Tuesday, May 1, 2012

Biggest Fear


I think my biggest fear– actually, probably the biggest fear among teenagers and young adults– is this: I don’t want to turn into my parents. Most notably, my mother. I want to know that I’ll be able to outgrow the childhood fears she inflicted on me.
I was a very rational child. I rarely had tantrums based on emotions. When I wasn’t allowed something, the first time I would be upset, but sequentially I would just accept it, really taking to heart that there was probably a good reason that I was being denied something. I would often hear, as many children do, that I’d ‘understand when I’m older’ or ‘you’ll thank me later’. Now that I’m a grown adult, living hours from my parents and relying on my own social skills, I can definitely say that some of the things I wasn’t allowed to do have helped me become a more patient, frugal, compassionate person. For many other circumstances, I can confidently say that I was royally fucked over, and I’m just now experiencing the emotional and social consequences of said fuckery.
 My mother and I are locked in a rough relationship, based mainly on emotional need and corrupted by our fundamental differences. I love her, and she loves me. We both need each other for the same thing: a strong friendship, which she and I both lack (to some degree) in our social lives. She comes to me when she needs support, someone to confide in, and someone just to chat with about meaningless things. I call her for the same reasons, because we’re girls, and that’s something we need. I didn’t have a traditional ‘best friend’ relationship with anyone growing up. I generally have been friends with only 3 people at a time for most of my life, not counting boyfriends (Tori, Aubrey, Hillary; Hillary, Aubrey, Gina; Hillary, Gina, Alex). But until recently, none of them had ever completely filled that role. One or more were always leaving me behind. And I don’t mean not getting along with me all the time, because that’s part of having a best friend— they just didn’t care enough to want to include me in their lives. And I’ve heard my mother tell me the same thing about the people in her life. I would try and help her, telling her it’s all in her control, and that she just needs to boost her confidence. And I’d get frustrated, hearing her response of ‘they just don’t want me’. But as I take a step back, I realize that I’m in the same pattern. I can’t think of a single thing she did to impress her social fears on me, it just kind of happened. But I can’t go to parties. I can’t talk to strangers. I don’t know how to make friends on my own. My social world has revolved around friends of friends, and going to college felt like being stranded.
I often wonder how my life would have been different if I hadn’t had my allergies. Sometimes I think that maybe if I had been born a normal kid, my mother wouldn’t have been so dominatingly protective of me. I wouldn’t have been excluded from birthday parties and field trips. I would’ve been allowed to explore my own interests, my own strengths and weaknesses. A little taste of independence then would’ve done wonders for me now.

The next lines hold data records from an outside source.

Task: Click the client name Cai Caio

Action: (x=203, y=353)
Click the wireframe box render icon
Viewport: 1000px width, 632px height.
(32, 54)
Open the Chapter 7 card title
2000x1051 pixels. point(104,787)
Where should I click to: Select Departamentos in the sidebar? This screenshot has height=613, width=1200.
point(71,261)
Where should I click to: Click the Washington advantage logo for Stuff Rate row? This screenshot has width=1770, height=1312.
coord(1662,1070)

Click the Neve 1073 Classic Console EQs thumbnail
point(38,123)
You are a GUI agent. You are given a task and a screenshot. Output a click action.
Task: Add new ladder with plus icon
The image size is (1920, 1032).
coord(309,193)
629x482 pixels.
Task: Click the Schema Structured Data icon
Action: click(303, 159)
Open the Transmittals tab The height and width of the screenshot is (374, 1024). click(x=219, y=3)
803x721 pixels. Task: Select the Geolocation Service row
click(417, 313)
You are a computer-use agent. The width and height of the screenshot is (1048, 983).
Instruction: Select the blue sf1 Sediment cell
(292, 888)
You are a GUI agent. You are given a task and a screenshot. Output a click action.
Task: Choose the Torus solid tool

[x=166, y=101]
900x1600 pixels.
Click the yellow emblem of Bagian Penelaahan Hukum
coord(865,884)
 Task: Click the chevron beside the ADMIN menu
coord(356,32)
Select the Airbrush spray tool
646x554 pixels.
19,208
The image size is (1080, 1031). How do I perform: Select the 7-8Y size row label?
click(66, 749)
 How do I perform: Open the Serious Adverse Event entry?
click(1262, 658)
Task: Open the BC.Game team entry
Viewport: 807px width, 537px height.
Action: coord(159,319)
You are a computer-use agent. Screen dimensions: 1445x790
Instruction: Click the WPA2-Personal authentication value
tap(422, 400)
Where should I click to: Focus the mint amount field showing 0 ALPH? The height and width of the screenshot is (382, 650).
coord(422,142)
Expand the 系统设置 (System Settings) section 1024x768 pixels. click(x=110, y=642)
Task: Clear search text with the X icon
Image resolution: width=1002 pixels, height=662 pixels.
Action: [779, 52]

My mother didn’t like to punish me in the traditional ways when I disobeyed her, like grounding. She enforced what ended up being a much more effective preventative strategy—she would pound my head with stories of death and kidnapping, rape and murder, every time I asked to do sometime she considered unsafe. Instead of the traditional ‘because I said so’, she chose ‘because you’ll probably die’. She would make up statistics to make her point, which lead to an unrealistic view of danger in everyday activities, which is something I’m still trying to shake. The notion that ‘danger was everywhere’ seeped into every corner of my psyche. I didn’t expect to live into my 20s, which, as I came to understand later, is not a normal thing for a child to expect.
            Last night, I watched The Importance of Being Earnest as I painted some furniture. I wasn’t paying too much attention, but one line caught my ear: “All women become like their mothers. That is their tragedy.” I immediately became terrified at the prospect.
            Recently, my parents moved to another state. And by recently, I mean 3 days ago. It took one night for my mom to throw a fit and demand they move back. My poor dad (with whom I’ve always sympathized) obliged, saying, “It’s okay. We’ll try again in a couple years,” all the while hearing my mother yell in the background “I’m never going back there.” After a talk from her sister, they managed to get back down there and move on with their plans. My mother confessed to both my sister and I that she was having PMS.
            She cannot change her own situation, her own apprehensions, or her views on life. I’m told that my grandmother, who I’m sure was a perfectly lovely woman, was more or less the same. She manages to be devastatingly timid when it comes to her own life and overbearing in the lives of others. Obstinate, manipulative, and hypercritical are three things that I’ve never wanted to be. Am I fighting against my genes?